- _Work required_
Take everything from the start of the entries down to the line containing "This screenshot has", and write it out again with "GUI agent" swapped for "screen agent", all else unchanged.

- _Records provided_
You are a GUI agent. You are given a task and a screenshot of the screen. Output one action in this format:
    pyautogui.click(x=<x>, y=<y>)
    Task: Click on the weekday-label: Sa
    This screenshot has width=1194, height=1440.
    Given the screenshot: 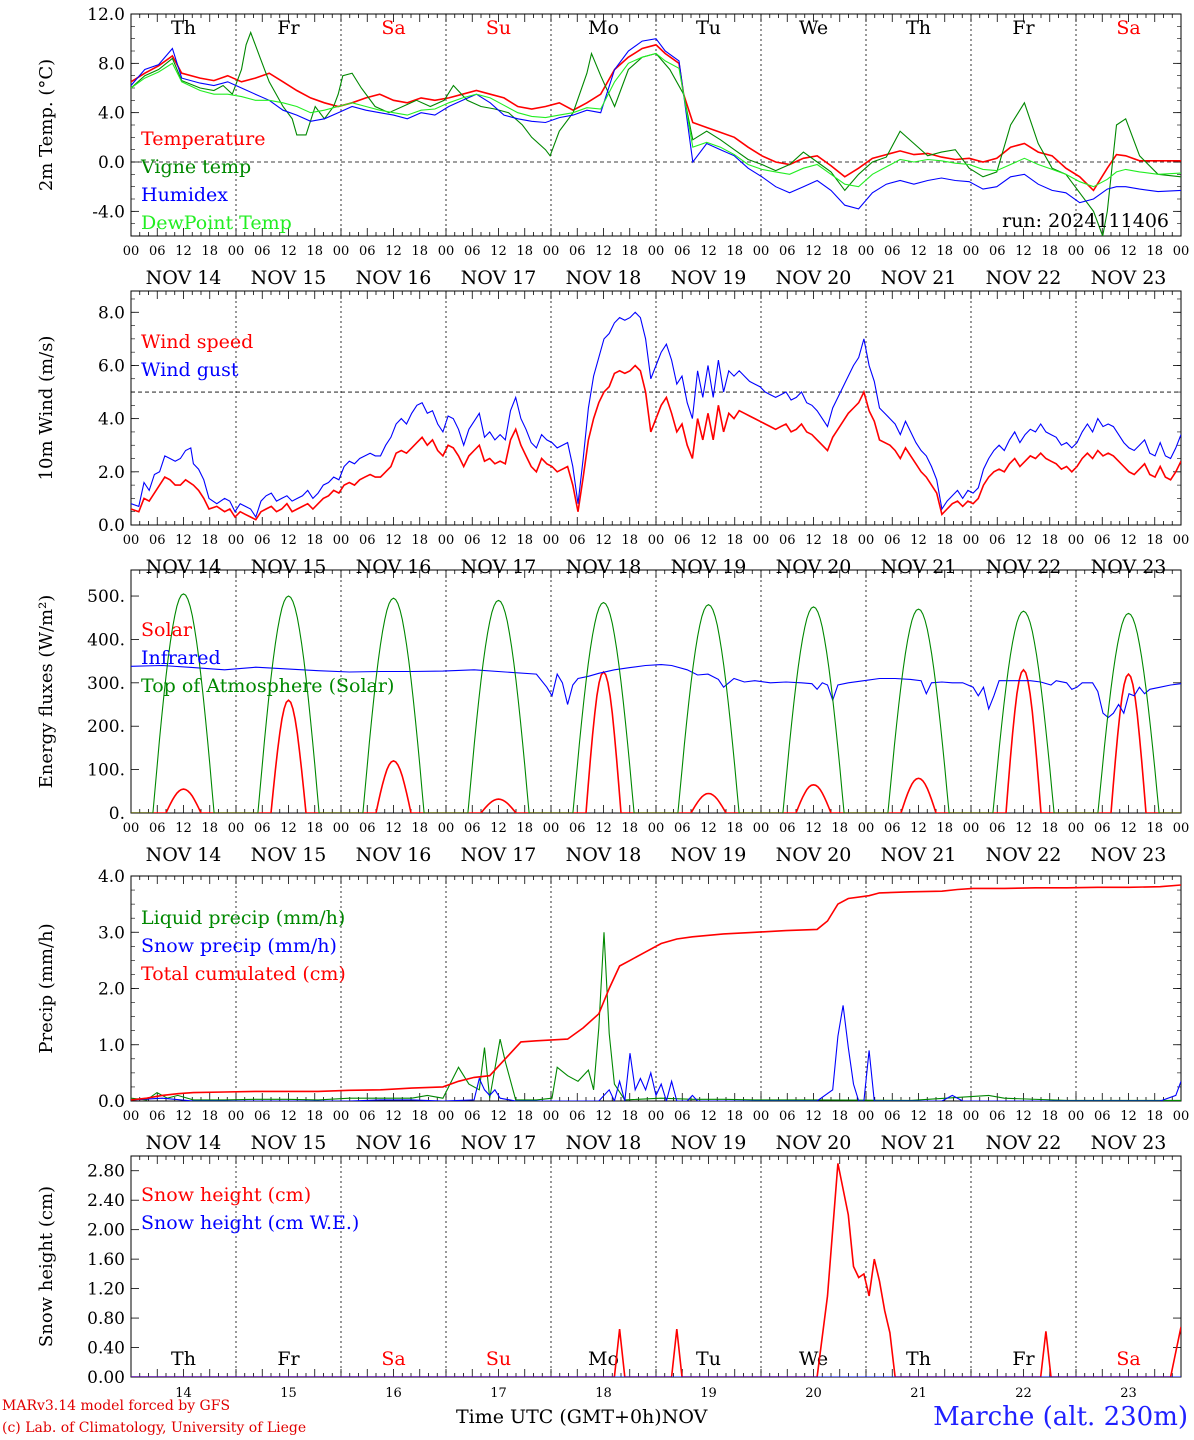 What is the action you would take?
    pyautogui.click(x=393, y=28)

- _Answer section_
You are a screen agent. You are given a task and a screenshot of the screen. Output one action in this format:
    pyautogui.click(x=<x>, y=<y>)
    Task: Click on the weekday-label: Sa
    This screenshot has width=1194, height=1440.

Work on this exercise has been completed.